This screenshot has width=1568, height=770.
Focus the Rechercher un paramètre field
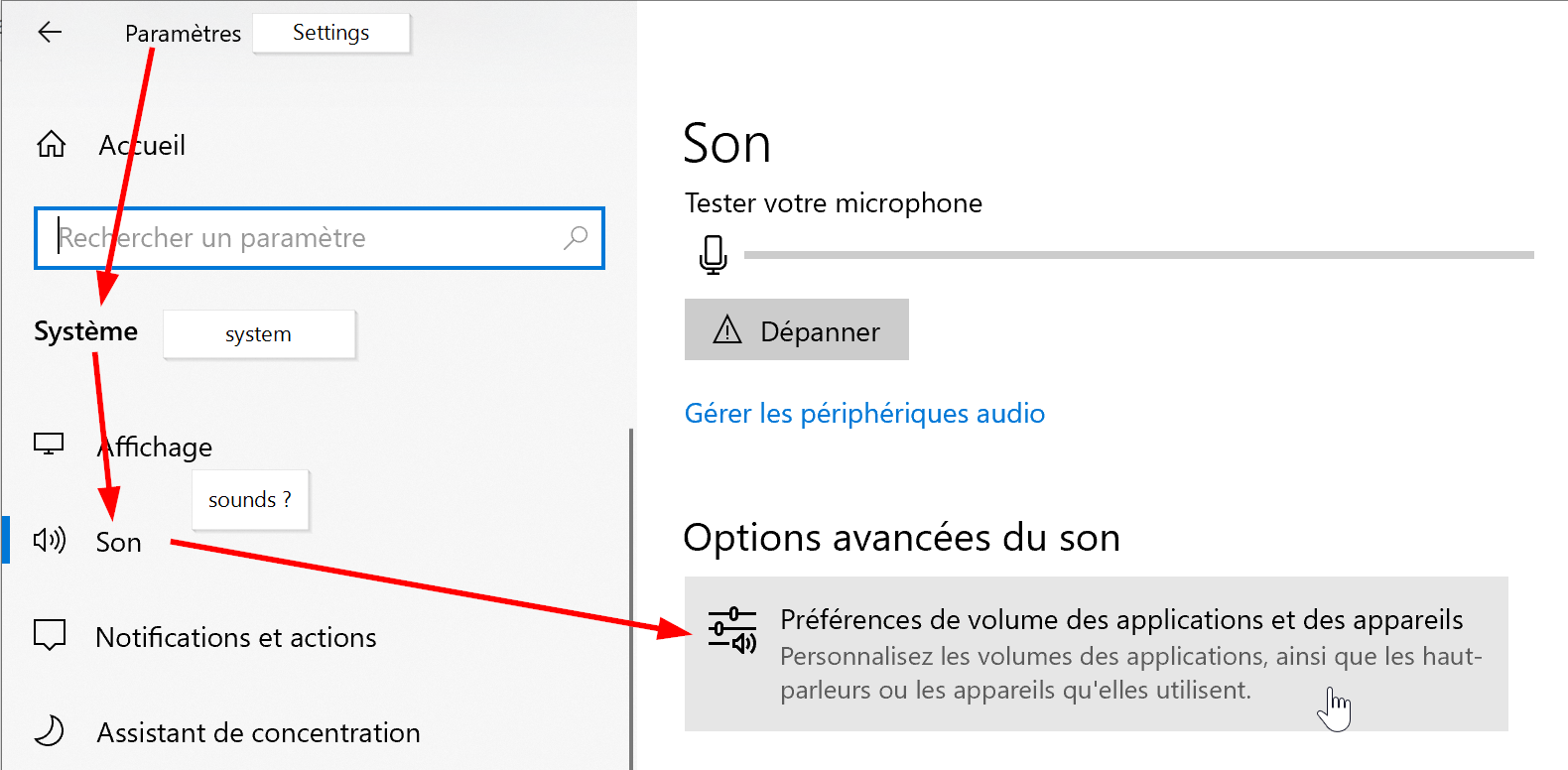(320, 238)
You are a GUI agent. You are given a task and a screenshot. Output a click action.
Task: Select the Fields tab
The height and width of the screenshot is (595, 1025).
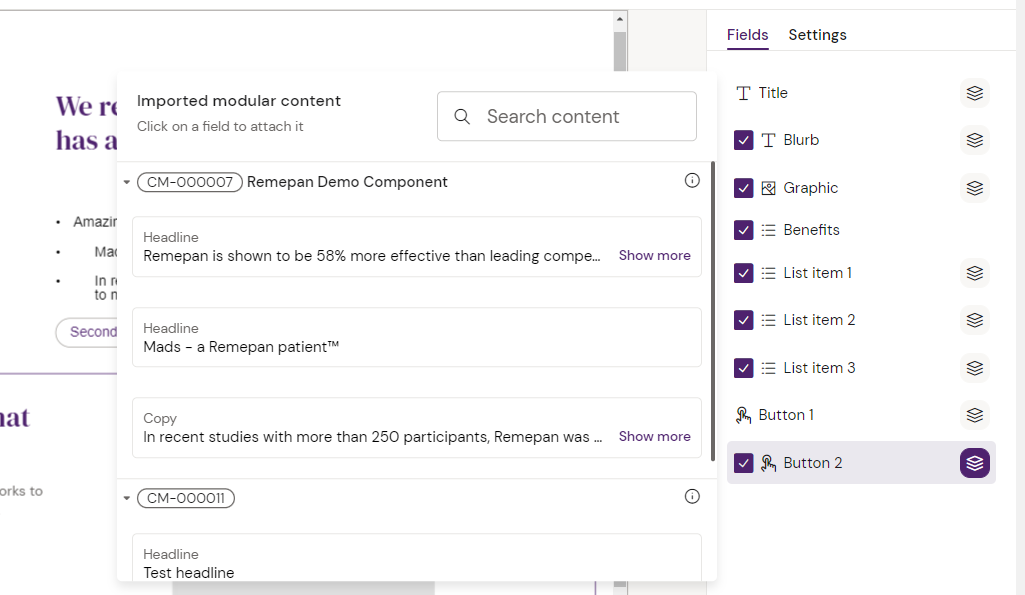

--------

From the data above, determine how many lines hold "width", and write only the number.

2